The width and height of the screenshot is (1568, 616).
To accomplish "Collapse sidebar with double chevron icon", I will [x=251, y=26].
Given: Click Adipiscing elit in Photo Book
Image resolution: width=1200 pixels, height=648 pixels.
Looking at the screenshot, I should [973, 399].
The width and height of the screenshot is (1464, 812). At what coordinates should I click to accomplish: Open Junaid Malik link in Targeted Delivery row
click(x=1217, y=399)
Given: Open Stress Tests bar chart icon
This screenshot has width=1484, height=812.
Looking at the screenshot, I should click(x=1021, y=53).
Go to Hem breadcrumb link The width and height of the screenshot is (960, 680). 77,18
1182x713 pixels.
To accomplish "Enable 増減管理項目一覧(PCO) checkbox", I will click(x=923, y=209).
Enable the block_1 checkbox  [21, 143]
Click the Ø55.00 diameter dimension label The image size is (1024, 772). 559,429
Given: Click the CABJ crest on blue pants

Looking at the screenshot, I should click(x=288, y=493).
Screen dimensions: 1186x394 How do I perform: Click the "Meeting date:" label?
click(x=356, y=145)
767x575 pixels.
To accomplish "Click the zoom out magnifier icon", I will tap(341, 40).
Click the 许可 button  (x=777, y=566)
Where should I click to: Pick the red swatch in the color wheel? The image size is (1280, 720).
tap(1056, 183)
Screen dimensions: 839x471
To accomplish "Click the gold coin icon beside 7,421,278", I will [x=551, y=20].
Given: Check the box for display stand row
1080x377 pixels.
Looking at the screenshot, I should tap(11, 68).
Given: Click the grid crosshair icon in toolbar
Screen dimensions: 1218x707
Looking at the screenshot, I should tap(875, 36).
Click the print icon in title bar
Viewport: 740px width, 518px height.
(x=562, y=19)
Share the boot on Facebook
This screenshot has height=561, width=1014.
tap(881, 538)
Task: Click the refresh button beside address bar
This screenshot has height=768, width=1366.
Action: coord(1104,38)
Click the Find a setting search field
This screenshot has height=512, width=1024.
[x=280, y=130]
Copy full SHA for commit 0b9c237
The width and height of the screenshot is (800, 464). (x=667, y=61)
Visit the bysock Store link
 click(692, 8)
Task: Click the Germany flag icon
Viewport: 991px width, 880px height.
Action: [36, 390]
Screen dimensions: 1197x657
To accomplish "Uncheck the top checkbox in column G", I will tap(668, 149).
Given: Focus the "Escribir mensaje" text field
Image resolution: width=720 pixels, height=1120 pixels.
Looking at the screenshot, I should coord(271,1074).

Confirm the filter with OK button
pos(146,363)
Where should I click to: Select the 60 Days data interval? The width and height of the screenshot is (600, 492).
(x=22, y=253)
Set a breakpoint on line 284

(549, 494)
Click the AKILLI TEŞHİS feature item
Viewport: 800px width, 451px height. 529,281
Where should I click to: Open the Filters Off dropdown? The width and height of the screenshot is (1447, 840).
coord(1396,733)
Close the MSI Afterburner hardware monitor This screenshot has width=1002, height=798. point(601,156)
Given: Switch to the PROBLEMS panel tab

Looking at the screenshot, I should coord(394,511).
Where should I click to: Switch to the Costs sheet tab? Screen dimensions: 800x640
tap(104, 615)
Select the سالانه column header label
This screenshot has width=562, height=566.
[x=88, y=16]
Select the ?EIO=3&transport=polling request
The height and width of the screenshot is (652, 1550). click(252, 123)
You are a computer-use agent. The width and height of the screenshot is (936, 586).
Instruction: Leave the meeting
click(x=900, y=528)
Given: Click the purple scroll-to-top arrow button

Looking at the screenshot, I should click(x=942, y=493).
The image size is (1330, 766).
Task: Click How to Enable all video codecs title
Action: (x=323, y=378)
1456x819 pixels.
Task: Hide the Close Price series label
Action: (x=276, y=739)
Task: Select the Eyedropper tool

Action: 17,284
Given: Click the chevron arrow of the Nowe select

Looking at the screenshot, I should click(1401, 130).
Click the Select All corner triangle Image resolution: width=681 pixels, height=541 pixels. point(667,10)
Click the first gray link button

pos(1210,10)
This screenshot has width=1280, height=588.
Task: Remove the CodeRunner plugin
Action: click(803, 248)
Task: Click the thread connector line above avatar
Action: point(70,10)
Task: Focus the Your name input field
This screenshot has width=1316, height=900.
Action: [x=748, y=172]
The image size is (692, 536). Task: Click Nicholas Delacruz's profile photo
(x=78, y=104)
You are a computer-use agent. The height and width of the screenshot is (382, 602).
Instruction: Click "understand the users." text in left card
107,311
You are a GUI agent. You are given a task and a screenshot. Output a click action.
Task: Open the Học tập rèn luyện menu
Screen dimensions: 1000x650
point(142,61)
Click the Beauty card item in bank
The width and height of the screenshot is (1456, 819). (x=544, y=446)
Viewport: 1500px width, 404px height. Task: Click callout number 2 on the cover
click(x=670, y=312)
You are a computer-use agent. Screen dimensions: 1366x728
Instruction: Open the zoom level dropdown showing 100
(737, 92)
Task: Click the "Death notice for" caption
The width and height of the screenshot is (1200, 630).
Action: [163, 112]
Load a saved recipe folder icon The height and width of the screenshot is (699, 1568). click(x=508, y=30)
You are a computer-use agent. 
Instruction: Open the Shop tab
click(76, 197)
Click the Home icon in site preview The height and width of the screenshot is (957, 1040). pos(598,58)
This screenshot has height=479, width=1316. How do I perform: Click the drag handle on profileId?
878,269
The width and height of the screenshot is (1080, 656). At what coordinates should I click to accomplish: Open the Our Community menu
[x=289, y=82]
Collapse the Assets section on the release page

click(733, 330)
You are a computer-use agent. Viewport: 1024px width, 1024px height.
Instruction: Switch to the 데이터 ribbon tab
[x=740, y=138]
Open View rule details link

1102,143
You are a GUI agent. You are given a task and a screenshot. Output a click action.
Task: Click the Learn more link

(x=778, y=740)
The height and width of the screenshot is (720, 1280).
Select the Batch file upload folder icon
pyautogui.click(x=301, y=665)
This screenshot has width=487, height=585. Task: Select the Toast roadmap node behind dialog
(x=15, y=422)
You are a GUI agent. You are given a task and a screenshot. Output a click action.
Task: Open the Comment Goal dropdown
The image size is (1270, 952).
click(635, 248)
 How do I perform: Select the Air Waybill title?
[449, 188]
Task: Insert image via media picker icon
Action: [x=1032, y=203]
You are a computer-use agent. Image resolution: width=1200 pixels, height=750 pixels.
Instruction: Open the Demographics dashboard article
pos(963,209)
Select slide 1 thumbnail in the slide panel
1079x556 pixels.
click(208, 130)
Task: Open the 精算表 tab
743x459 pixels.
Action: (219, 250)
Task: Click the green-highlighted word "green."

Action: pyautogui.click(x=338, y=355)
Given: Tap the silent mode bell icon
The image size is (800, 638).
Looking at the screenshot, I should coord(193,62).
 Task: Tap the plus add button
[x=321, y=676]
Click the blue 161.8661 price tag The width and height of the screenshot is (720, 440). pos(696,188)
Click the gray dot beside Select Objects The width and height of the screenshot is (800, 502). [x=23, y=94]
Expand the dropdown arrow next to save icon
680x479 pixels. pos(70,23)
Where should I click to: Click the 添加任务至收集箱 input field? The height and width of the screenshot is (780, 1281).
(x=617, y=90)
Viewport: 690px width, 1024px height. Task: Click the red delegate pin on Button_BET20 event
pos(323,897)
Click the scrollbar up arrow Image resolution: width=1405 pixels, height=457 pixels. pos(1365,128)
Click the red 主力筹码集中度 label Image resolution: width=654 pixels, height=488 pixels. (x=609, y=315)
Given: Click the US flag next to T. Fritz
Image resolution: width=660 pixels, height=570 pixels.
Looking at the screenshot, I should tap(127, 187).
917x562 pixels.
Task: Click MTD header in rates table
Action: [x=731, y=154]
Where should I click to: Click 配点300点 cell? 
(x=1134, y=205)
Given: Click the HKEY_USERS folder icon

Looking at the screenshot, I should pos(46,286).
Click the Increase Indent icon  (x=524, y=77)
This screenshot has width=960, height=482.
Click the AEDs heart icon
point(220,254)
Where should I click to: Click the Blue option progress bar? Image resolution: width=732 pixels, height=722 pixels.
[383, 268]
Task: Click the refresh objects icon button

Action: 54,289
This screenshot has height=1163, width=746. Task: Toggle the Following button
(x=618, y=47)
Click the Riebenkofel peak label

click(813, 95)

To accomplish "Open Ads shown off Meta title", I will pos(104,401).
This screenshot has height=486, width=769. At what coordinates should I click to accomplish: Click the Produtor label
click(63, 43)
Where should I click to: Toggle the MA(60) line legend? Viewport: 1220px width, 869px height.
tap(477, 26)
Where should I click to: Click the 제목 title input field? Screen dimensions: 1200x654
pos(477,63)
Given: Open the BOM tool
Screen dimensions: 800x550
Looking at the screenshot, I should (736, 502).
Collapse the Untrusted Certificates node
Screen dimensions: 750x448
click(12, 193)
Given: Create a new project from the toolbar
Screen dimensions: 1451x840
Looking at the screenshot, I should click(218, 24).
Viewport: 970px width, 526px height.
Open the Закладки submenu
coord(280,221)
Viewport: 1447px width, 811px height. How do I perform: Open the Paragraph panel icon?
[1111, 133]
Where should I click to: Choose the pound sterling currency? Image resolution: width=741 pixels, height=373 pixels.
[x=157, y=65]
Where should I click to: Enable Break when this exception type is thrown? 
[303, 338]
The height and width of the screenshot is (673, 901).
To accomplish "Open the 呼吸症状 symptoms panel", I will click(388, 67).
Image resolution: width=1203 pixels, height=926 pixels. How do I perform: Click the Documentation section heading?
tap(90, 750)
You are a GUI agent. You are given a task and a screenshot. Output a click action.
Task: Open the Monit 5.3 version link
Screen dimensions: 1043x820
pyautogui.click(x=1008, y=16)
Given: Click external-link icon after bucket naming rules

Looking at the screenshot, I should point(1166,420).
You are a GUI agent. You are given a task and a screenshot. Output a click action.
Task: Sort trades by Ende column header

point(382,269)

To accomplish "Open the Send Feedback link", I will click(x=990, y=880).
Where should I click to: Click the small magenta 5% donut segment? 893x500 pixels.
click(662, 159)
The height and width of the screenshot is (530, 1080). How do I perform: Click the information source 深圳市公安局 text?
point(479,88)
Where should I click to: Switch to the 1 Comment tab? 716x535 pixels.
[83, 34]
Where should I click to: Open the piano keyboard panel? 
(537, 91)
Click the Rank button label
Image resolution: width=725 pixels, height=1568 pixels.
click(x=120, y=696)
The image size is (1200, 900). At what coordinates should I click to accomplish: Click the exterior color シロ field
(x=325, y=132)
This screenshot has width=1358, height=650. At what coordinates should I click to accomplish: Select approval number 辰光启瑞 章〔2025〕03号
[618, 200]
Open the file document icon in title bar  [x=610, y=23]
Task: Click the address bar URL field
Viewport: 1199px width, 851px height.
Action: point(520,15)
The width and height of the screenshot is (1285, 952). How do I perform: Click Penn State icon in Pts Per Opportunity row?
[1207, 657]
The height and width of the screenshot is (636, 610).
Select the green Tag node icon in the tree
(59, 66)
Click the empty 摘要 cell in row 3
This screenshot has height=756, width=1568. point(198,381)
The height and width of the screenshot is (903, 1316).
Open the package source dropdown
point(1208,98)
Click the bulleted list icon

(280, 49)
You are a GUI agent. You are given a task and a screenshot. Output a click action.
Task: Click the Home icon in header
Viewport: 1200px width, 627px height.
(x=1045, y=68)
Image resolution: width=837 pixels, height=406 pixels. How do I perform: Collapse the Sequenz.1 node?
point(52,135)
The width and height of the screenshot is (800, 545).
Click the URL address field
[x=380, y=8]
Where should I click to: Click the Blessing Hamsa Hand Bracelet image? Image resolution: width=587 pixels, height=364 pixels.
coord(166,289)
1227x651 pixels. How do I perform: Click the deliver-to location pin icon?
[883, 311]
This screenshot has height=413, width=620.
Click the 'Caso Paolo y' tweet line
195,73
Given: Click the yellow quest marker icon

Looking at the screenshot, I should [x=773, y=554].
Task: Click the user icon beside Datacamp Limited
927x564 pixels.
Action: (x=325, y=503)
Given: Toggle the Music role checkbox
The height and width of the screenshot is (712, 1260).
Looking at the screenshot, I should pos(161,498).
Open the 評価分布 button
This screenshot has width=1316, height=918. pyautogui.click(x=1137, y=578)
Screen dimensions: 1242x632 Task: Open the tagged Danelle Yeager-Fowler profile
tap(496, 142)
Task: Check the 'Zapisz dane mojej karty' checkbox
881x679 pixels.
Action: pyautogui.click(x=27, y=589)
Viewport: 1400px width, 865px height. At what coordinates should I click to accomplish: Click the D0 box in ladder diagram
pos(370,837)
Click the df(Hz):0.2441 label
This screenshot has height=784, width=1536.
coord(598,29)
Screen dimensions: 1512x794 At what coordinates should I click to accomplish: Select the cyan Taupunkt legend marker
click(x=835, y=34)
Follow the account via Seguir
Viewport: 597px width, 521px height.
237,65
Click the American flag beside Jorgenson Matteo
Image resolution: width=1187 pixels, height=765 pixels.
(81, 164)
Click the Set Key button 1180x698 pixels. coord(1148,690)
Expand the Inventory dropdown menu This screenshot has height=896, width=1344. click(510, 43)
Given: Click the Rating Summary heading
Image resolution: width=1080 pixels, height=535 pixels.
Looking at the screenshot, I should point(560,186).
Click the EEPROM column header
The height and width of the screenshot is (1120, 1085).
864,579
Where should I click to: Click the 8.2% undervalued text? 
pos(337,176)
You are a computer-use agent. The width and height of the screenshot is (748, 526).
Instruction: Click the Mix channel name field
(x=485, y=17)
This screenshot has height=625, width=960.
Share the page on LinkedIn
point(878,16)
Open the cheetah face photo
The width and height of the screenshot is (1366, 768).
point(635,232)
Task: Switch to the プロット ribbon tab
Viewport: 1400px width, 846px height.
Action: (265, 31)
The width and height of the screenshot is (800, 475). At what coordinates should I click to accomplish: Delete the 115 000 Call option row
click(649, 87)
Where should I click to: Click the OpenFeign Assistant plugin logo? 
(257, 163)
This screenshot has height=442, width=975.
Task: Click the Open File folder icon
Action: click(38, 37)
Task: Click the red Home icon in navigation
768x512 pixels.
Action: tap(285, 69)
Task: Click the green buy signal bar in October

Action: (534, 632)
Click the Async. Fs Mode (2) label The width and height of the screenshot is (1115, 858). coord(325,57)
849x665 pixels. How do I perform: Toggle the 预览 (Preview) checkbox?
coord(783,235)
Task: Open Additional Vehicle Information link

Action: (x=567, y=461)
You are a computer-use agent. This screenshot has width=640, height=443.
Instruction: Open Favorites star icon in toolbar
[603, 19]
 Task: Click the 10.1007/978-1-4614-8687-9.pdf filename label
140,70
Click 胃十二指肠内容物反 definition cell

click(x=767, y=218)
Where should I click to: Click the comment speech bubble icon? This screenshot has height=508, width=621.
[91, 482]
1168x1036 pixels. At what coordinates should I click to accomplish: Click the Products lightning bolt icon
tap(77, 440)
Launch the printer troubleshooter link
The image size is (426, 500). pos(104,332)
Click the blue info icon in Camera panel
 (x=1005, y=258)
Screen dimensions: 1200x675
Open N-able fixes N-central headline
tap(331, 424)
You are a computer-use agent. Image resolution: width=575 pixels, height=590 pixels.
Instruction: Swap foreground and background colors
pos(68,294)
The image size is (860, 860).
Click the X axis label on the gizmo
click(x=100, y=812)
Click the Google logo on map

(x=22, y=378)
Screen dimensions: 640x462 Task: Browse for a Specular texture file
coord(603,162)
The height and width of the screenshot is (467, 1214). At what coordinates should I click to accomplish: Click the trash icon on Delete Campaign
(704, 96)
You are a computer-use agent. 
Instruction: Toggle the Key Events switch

- - - -

- EXERCISE DIRECTIONS
Go through the listing above and copy each line that contains "Focus".

- RESPONSE BOX
Given: Focus the "Escribir mensaje" text field
Task: Focus the Your name input field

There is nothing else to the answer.